(Provided material)
§
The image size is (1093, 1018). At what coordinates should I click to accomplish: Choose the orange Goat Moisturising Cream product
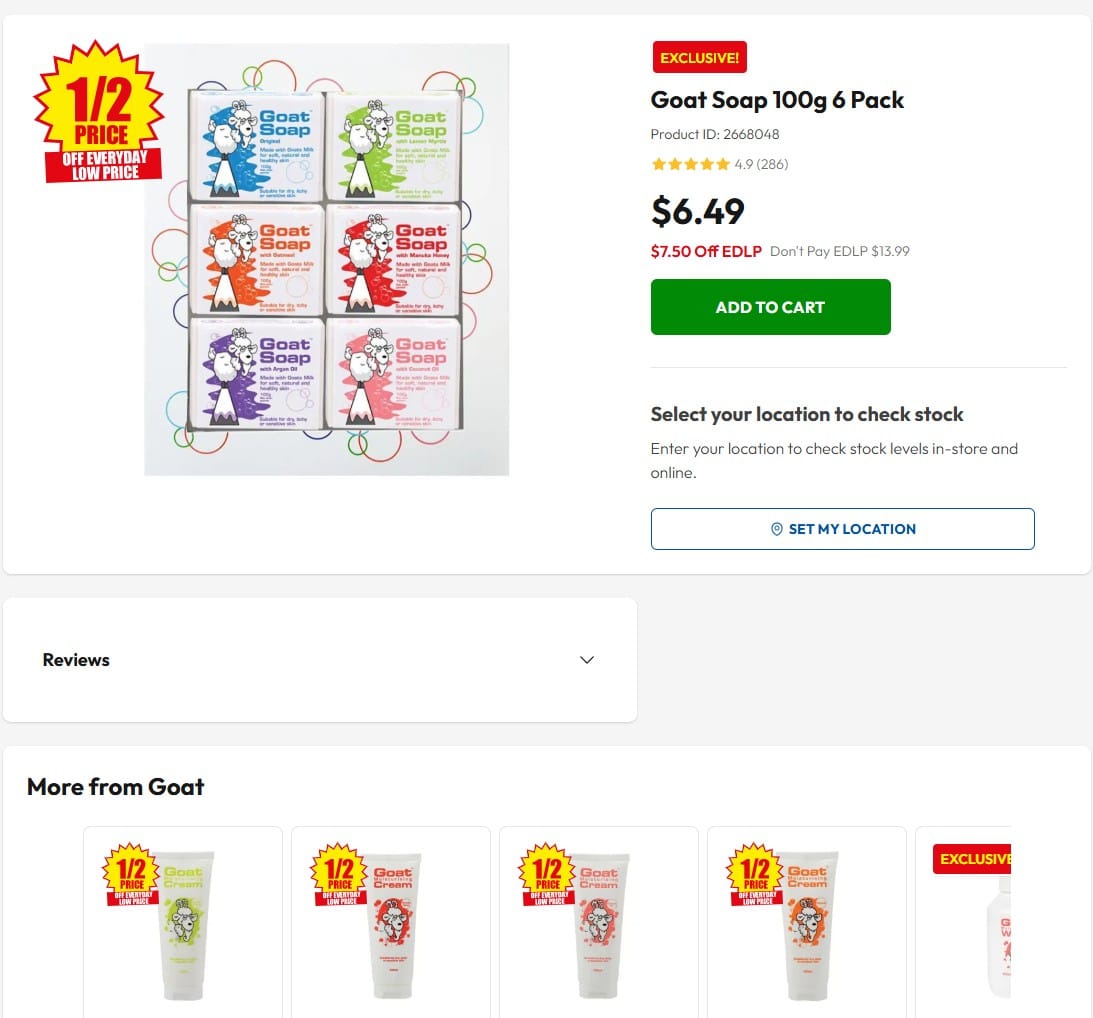pos(809,925)
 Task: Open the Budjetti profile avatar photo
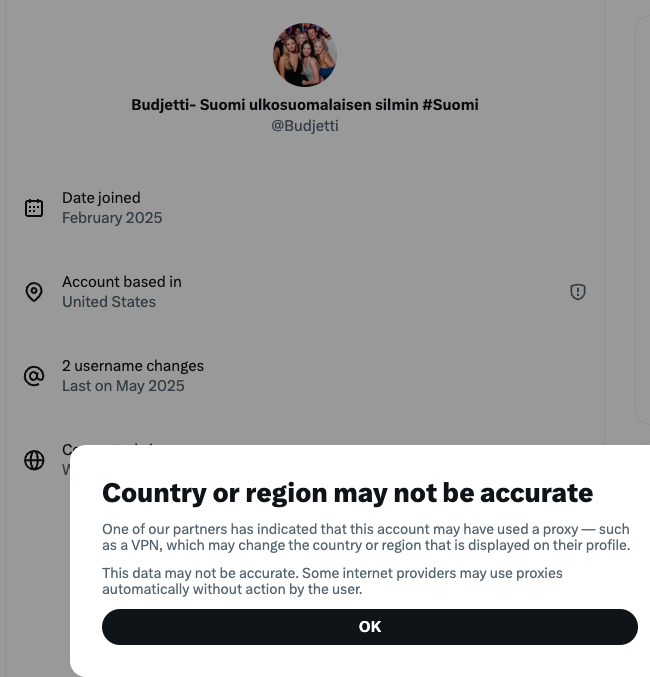click(x=305, y=55)
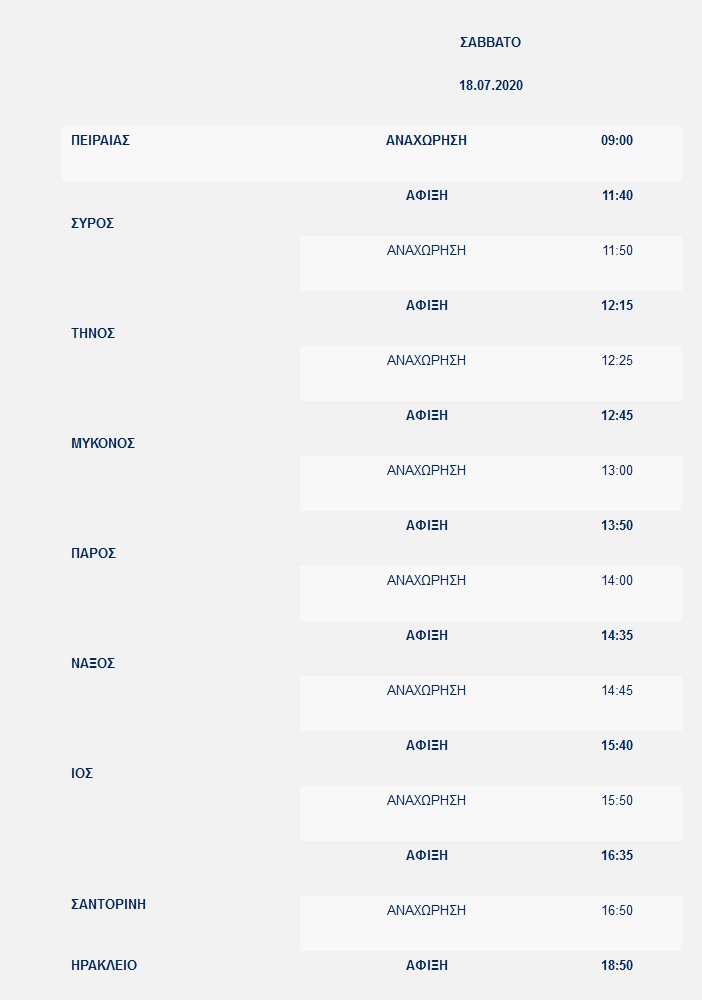Click the ΙΟΣ port name
The height and width of the screenshot is (1000, 702).
[82, 773]
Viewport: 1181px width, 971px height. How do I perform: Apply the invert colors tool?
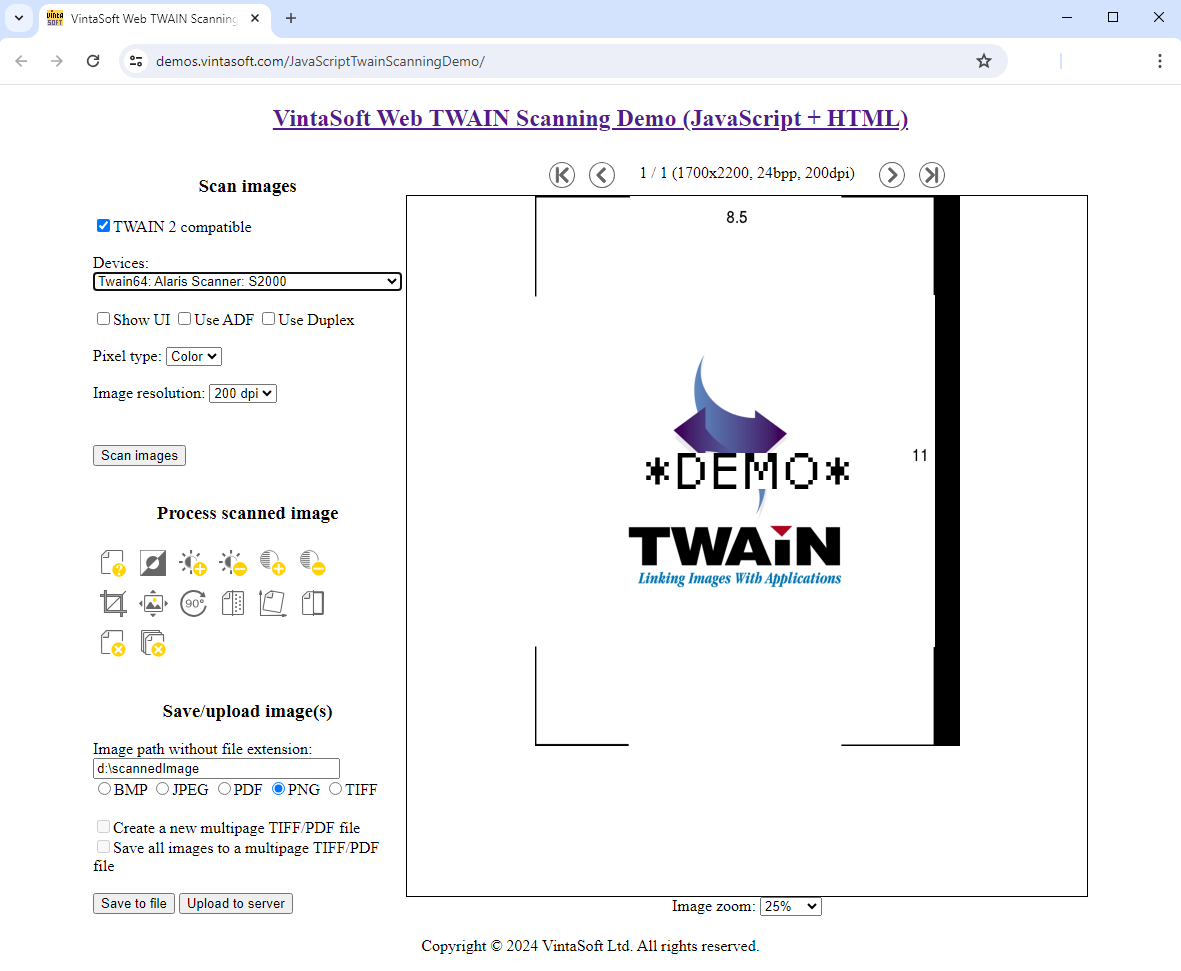(152, 562)

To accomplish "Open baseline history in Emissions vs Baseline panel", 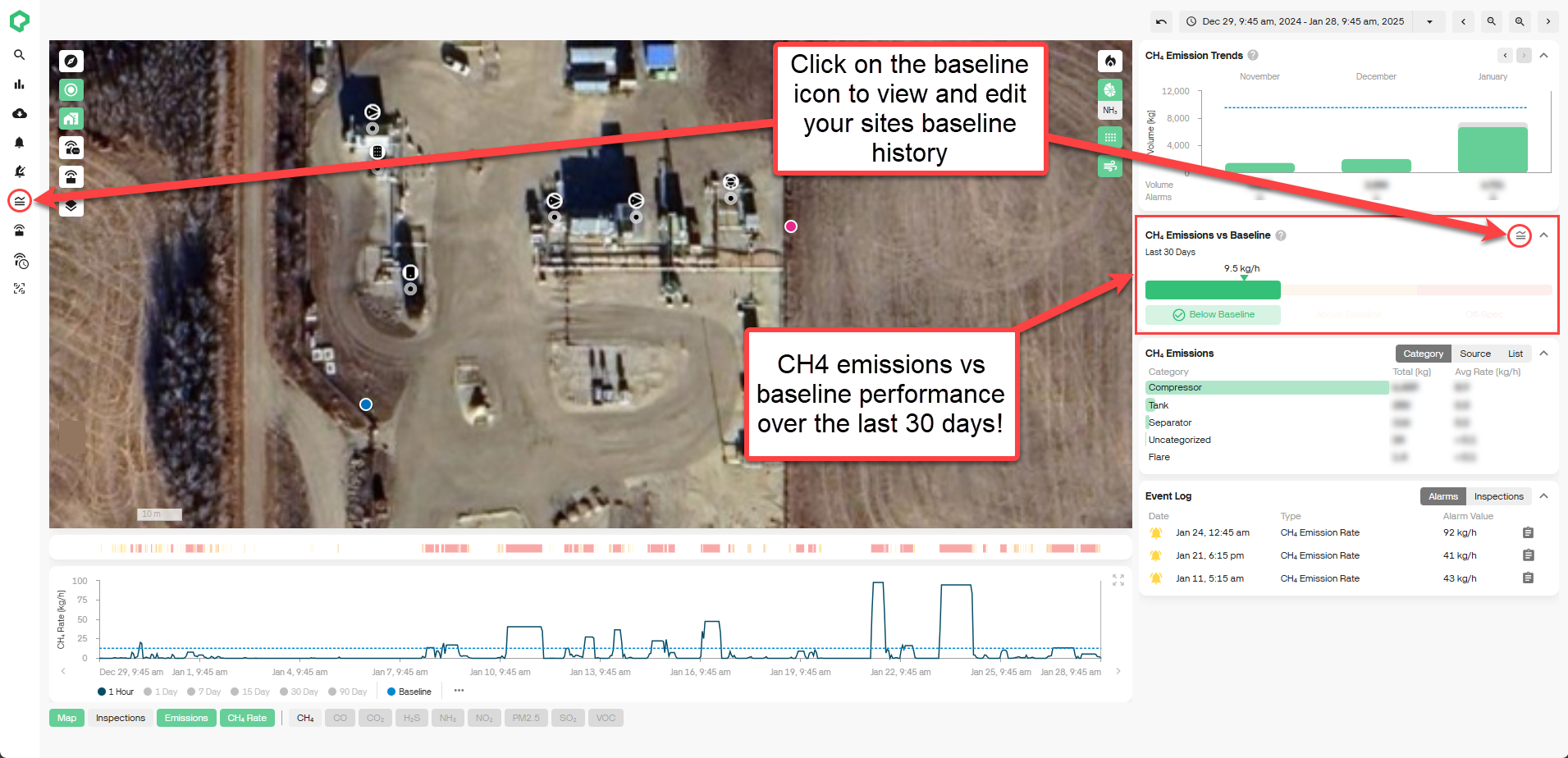I will [1520, 235].
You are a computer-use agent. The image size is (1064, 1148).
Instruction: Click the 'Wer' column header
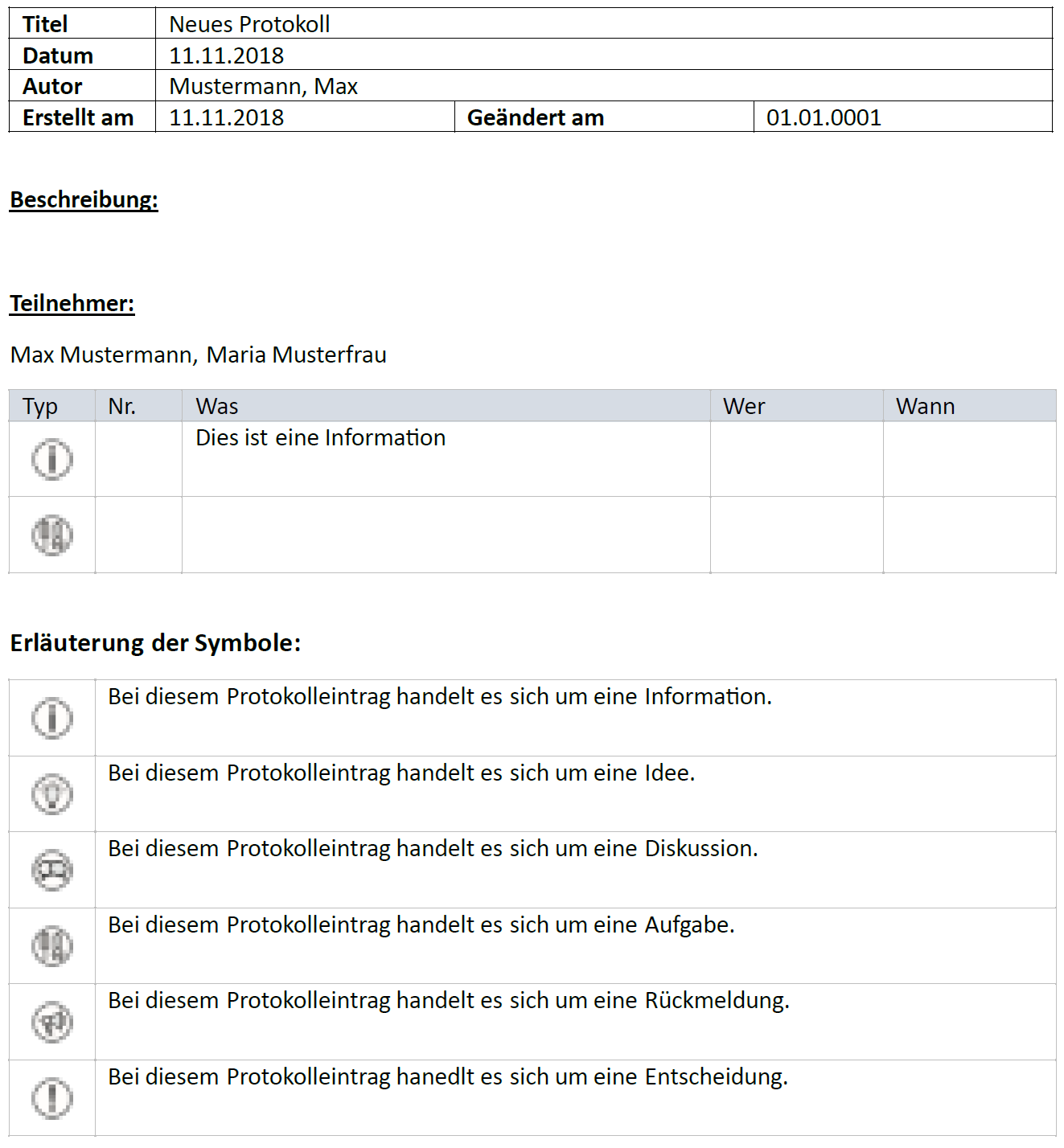(x=744, y=406)
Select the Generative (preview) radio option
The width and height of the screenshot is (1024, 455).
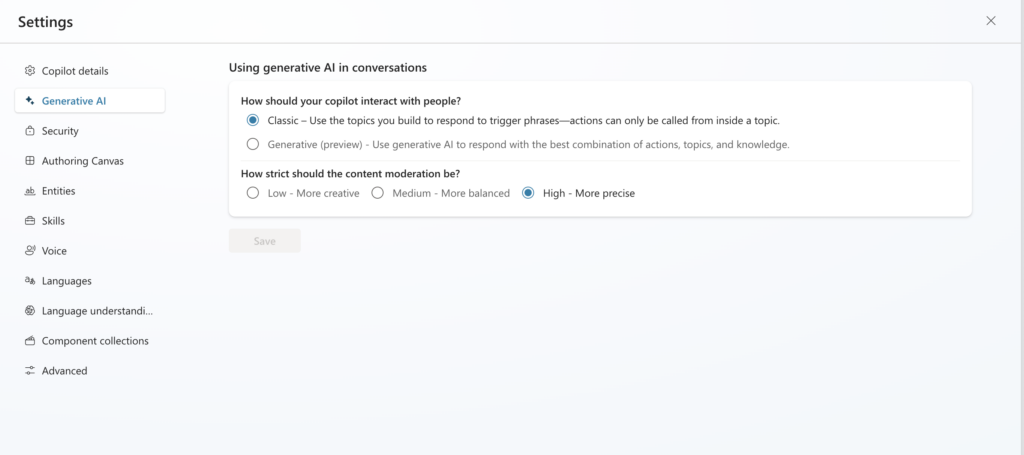click(x=253, y=144)
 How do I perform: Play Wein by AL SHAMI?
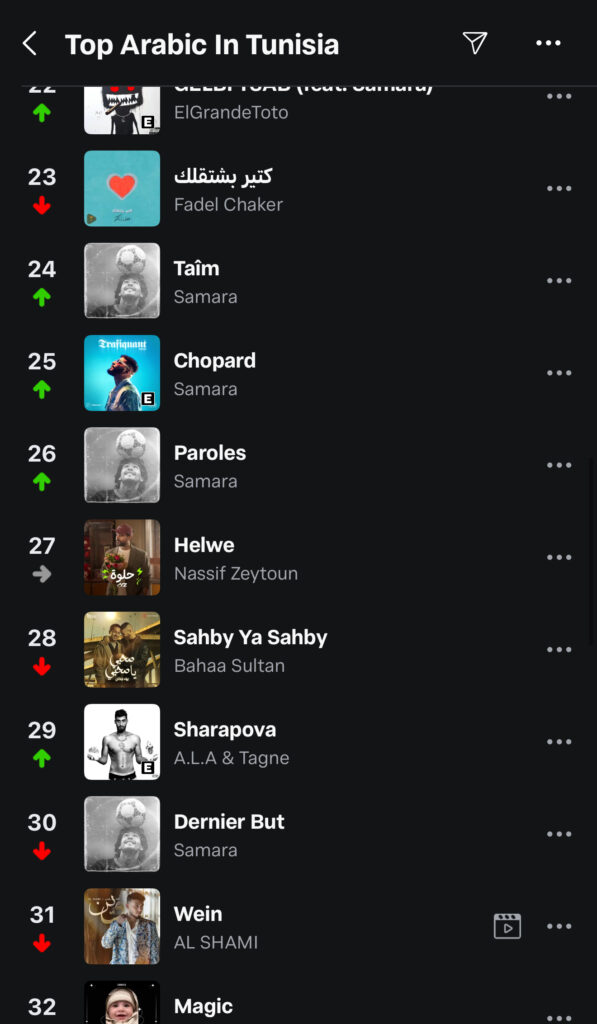298,926
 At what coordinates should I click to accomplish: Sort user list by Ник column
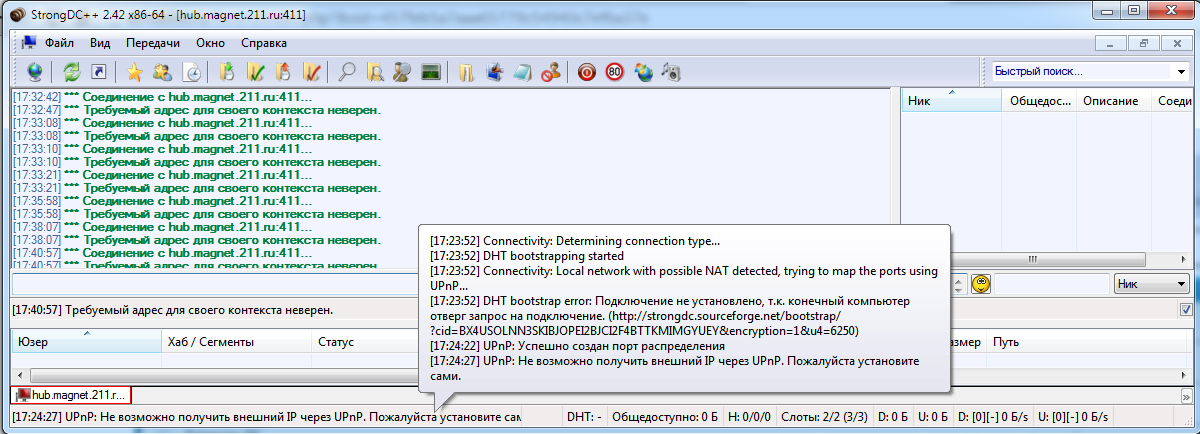950,101
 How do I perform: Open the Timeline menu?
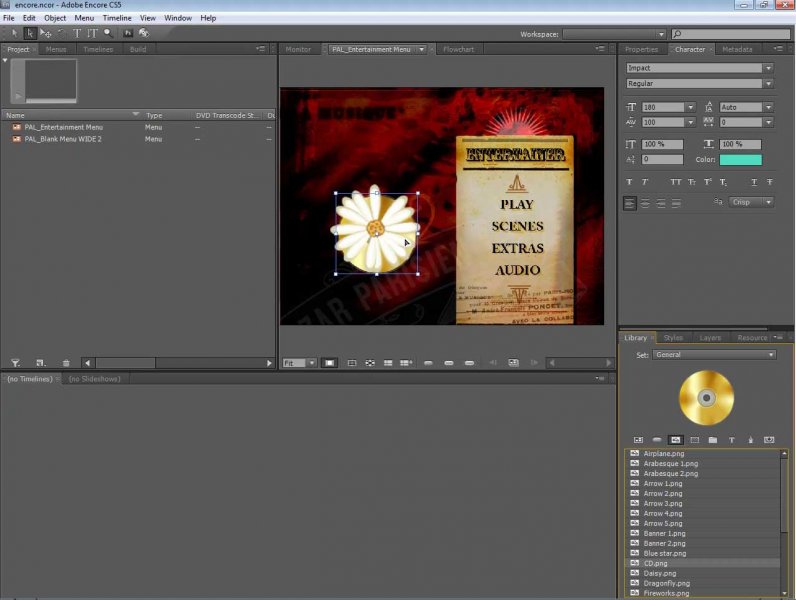click(117, 18)
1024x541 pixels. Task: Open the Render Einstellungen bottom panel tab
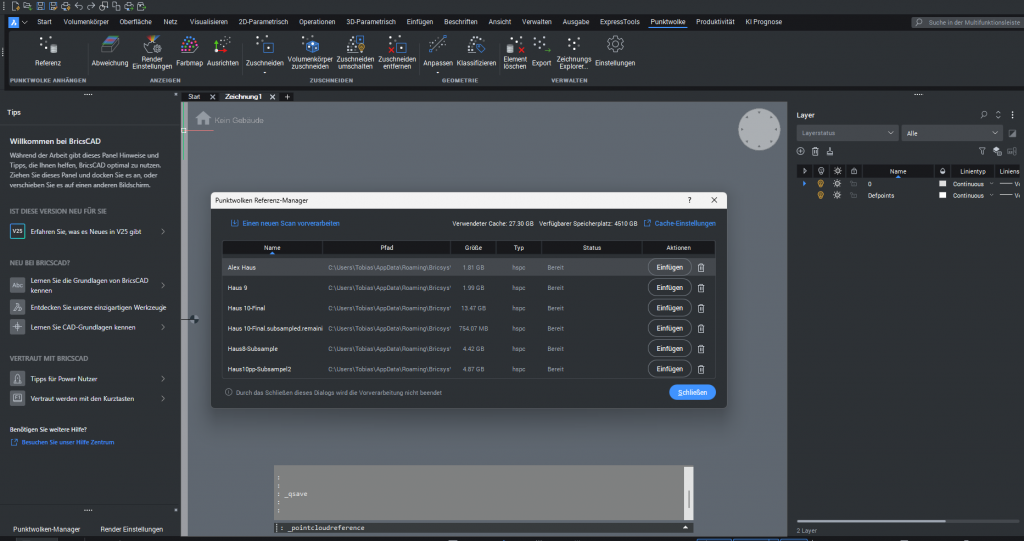coord(131,529)
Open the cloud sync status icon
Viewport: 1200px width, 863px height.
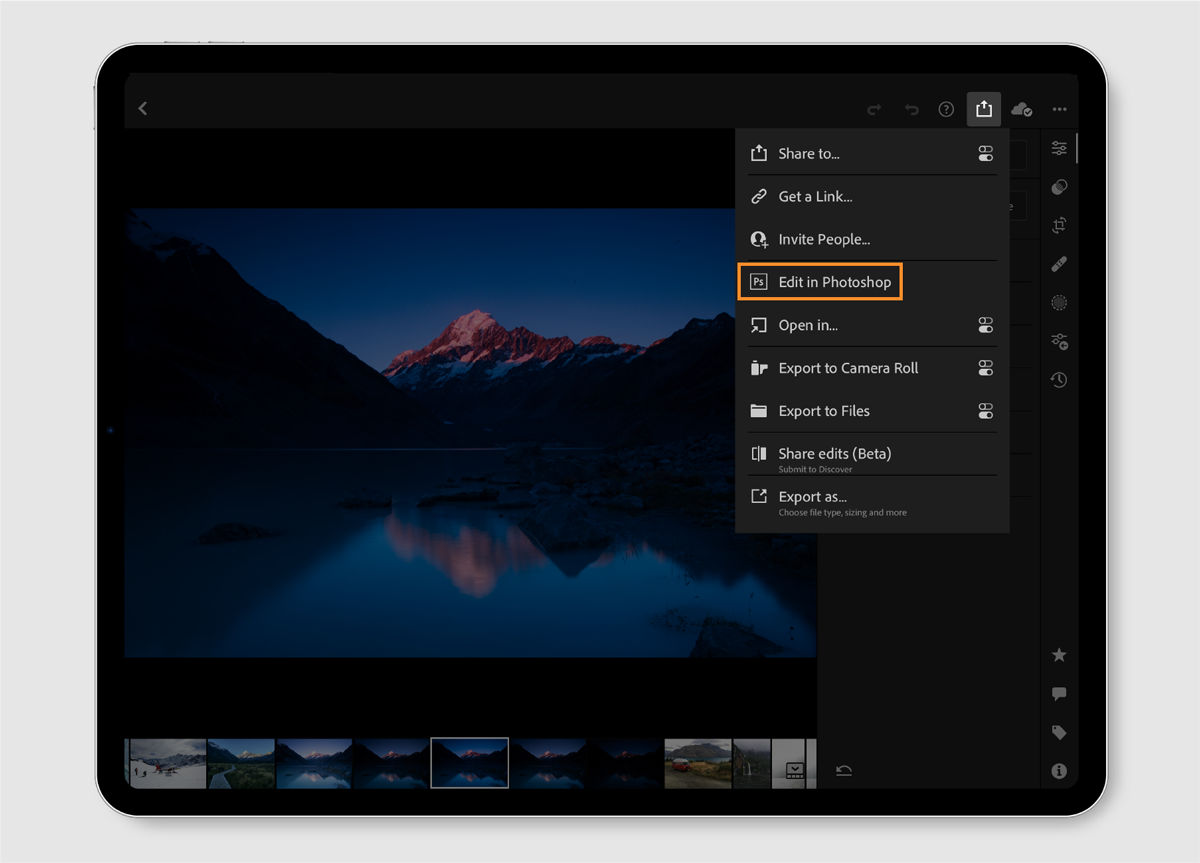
§
(Description of the task) Leave out the pictures, and extract exactly the lines from the one with "How do I perform: Play Wein by AL SHAMI?" through the end of the records, both ends included.

(Output)
 How do I perform: Play Wein by AL SHAMI?
298,926
 At what coordinates should I click to accomplish: Sort user list by Ник column
950,101
 How do I perform: Open the Timeline menu?
click(117, 18)
1024x541 pixels. Task: Open the Render Einstellungen bottom panel tab
coord(131,529)
Open the cloud sync status icon
Viewport: 1200px width, 863px height.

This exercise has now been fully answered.